┌────────
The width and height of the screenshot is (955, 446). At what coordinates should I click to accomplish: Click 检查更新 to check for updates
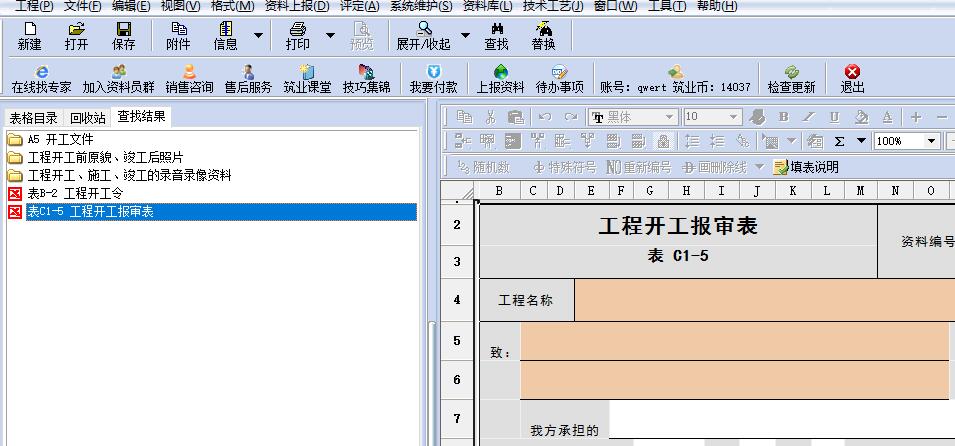791,78
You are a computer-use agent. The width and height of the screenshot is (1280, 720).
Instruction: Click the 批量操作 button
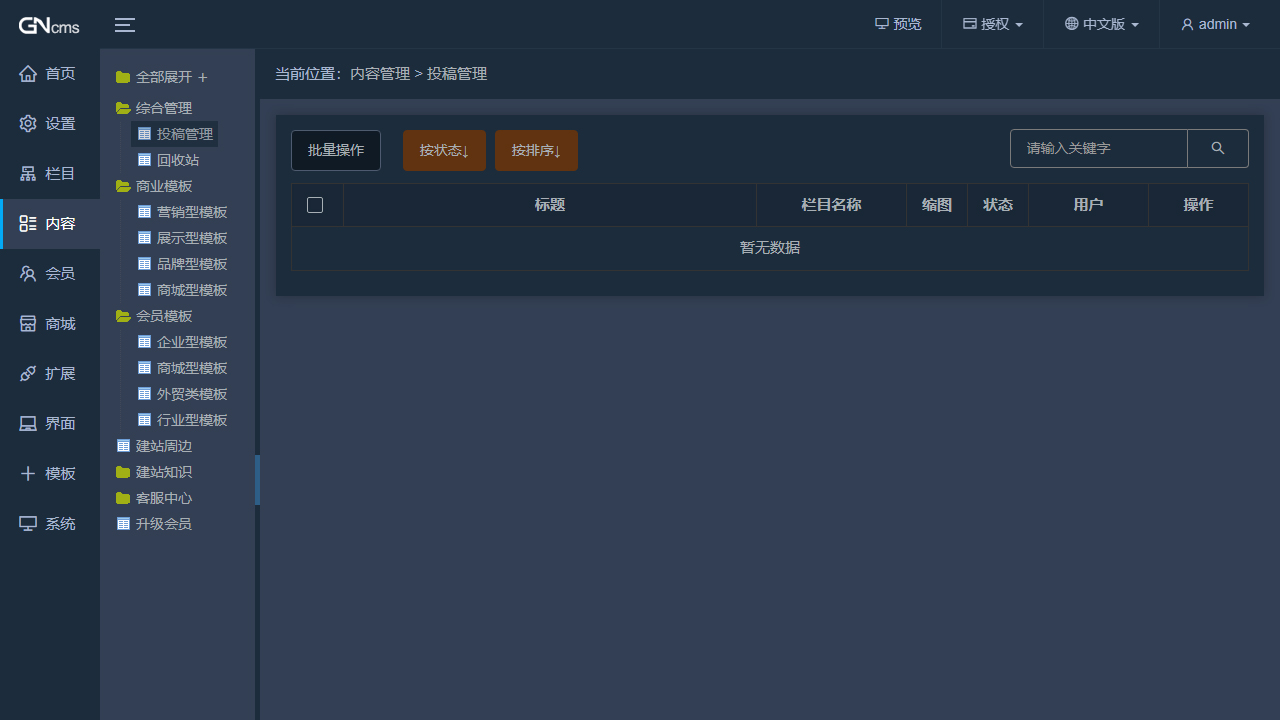click(335, 149)
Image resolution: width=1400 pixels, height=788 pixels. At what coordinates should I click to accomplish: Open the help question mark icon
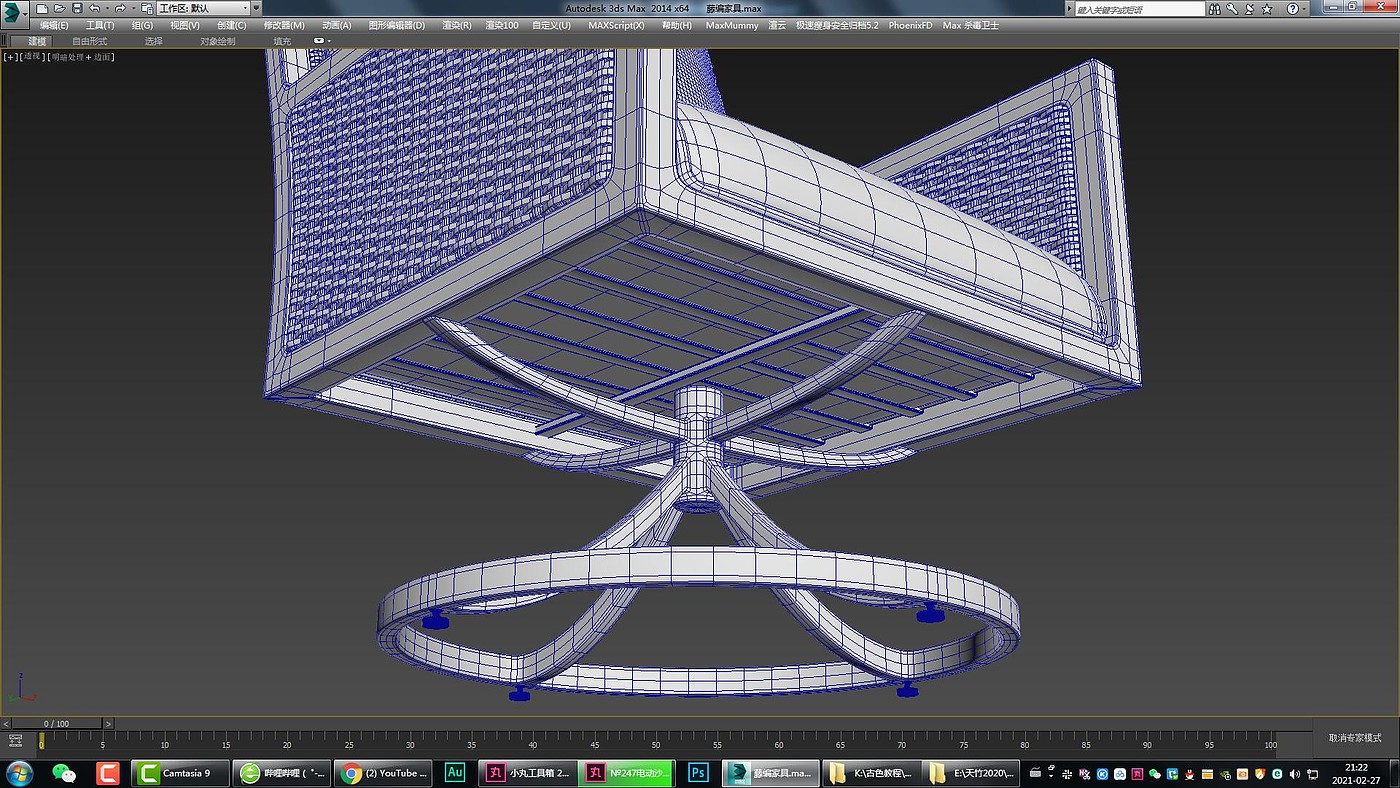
└────────
BRIEF: Pictures stay out; reproduce every line of the records exactly.

FINAL ANSWER:
The width and height of the screenshot is (955, 446). At what coordinates should I click to accomplish: Click 检查更新 to check for updates
791,78
You are a computer-use agent. The width and height of the screenshot is (1280, 720).
Instruction: Click the 批量操作 button
click(335, 149)
Image resolution: width=1400 pixels, height=788 pixels. At what coordinates should I click to accomplish: Open the help question mark icon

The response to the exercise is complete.